# [TEXTE PROPOSÉ]
SEPTIÈME DIMANCHE

(Cycle C)

 

1 Samuel 26,2. 7-9. 12-13. 22-23

1 Corinthiens 15,45-49

Luc 6,27-38

 

La liturgie de ce dimanche proclame le dit « discours de la plaine » de l’évangile de Luc (cf. Lc 6,17), dans lequel Jésus condense les principes fondamentaux et les valeurs essentielles de la vie du chrétien. Il s’agit d’un véritable chant à l’amour et au pardon sans limites, selon l’image du Père qui est « bon pour les ingrats et les méchants » (Lc 6,35). Ce n’est qu’en assumant personnellement le comportement miséricordieux de Dieu que l’on parviendrait à recréer une humanité nouvelle. L’amour du disciple de Jésus est une tâche et une action qui va au-delà d’un simple sentiment, dès lors il devient possible de l’étendre jusqu’à ceux qui, apparemment, ne méritent pas cet amour.

 

La première lecture (1 Sam 26,2. 7-9. 12-13. 22-23) met en évidence – à travers un récit du premier livre de Samuel – la valeur d’un pardon courageux et généreux, vu comme conquête de la liberté de l’esprit humain et comme reflet de Dieu lui-même, chez qui l’amour va au-delà de la justice. Le contexte ici est celui du fameux épisode du désert de Ziph, où David, bien qu’ayant la possibilité de finir avec son adversaire, préféra le chemin du pardon. Le jeune pasteur, David, était au service du roi Saül, mais il y avait un certain temps que celui-ci était persécuté par le même roi. Le roi éprouvait de la jalousie pour le jeune pasteur qui devenait trop populaire auprès du peuple. Etant donc expulsé du royaume, David devait désormais vivre comme un fugitif et un nomade dans des lieux inhabités. C’est pourquoi « s’étant mis en route, Saül descendit au désert de Ziph, accompagné de trois mille hommes, l’élite d’Israël, pour traquer David dans le désert de Ziph » (v. 2). Pendant que le roi dormait, David et Abishaï, son aide de camp, s’infiltrèrent dans la troupe. C’est le moment de la vengeance, et Abishaï conseille à David : « aujourd’hui Dieu a livré ton ennemi en ta main » (v. 8). Toutefois David se montre extrêmement magnanime, il respecte la vie du roi et lui pardonne tout. Il se contente de tout remettre entre les mains de Dieu, et à la fin du récit il s’écrie depuis l’autre versant de la montagne : « Yahvé rendra à chacun selon sa justice et sa fidélité : aujourd’hui Yahvé t’avait livré entre mes mains et je n’ai pas voulu porter la main contre l’oint de Yahvé » (v. 23). Avant d’être roi-pasteur de son peuple, David devint ainsi un modèle de miséricorde et de clémence pour tout hébreux.

# [EXTRAIT DE DONNÉES]
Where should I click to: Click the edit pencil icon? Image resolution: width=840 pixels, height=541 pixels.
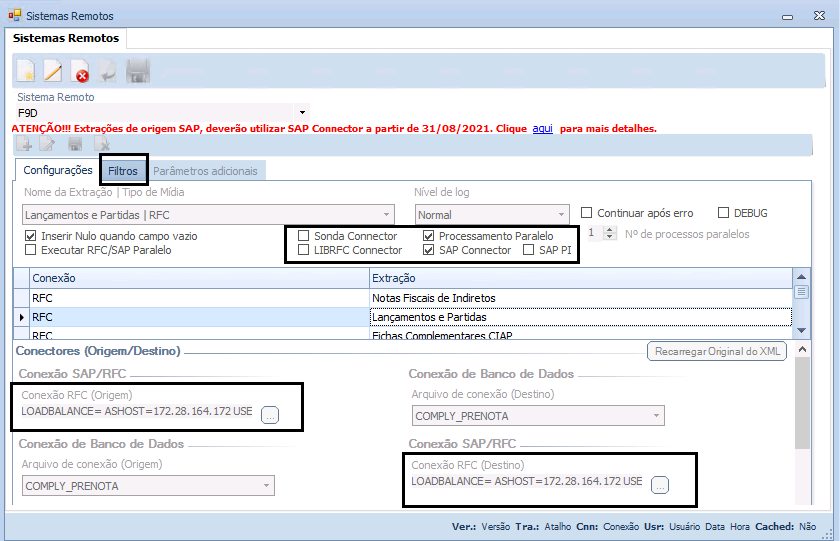coord(53,72)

# [EXERCICES PROPOSÉS]
A) Résumez en deux phrases le commentaire liturgique du septième dimanche.
B) Extrayez du commentaire liturgique du septième dimanche, sans rien y modifier, le passage qui va de « Luc 6,27-38 » à « pas cet amour. ».
C) Poursuivez le commentaire liturgique du septième dimanche à partir de sa dernière phrase.
Les données n'interviennent en rien dans ce travail.

# [CORRIGÉ PAR EXERCICE]
A) La liturgie de ce dimanche proclame le « discours de la plaine » de l'évangile de Luc, véritable chant à l'amour et au pardon sans limites, à l'image du Père qui est bon pour les ingrats et les méchants. La première lecture illustre ce pardon par l'épisode du désert de Ziph : David, persécuté par le roi Saül, épargne la vie du roi endormi au lieu de se venger et remet tout entre les mains de Dieu.

B)
Luc 6,27-38

 

La liturgie de ce dimanche proclame le dit « discours de la plaine » de l’évangile de Luc (cf. Lc 6,17), dans lequel Jésus condense les principes fondamentaux et les valeurs essentielles de la vie du chrétien. Il s’agit d’un véritable chant à l’amour et au pardon sans limites, selon l’image du Père qui est « bon pour les ingrats et les méchants » (Lc 6,35). Ce n’est qu’en assumant personnellement le comportement miséricordieux de Dieu que l’on parviendrait à recréer une humanité nouvelle. L’amour du disciple de Jésus est une tâche et une action qui va au-delà d’un simple sentiment, dès lors il devient possible de l’étendre jusqu’à ceux qui, apparemment, ne méritent pas cet amour.

C)
 

La deuxième lecture (1 Cor 15,45-49) nous offre une relecture allégorique que saint Paul fait sur Gn 2-3, à la lumière du complexe argument des « deux Adams), qui existait déjà dans la théologie Judéo-hellénistique, en l’occurrence, chez Philon d’Alexandrie. Laissant de côté la ramification spéculative assez complexe sur le thème, nous voulons seulement rappeler l’essentiel du message paulinien. Selon l’apôtre la vie du chrétien se caractérise par deux phases : une terrestre, « animale, naturelle, corruptible » ; une autre, « spirituelle, céleste, incorruptible ». Tous nous naissons comme l’Adam parfait, Christ, et nous entrons avec lui dans la gloire. Adam en effet fut créé « être vivant » (Gn 2,7), seul le Christ est « l’esprit qui donne la vie ».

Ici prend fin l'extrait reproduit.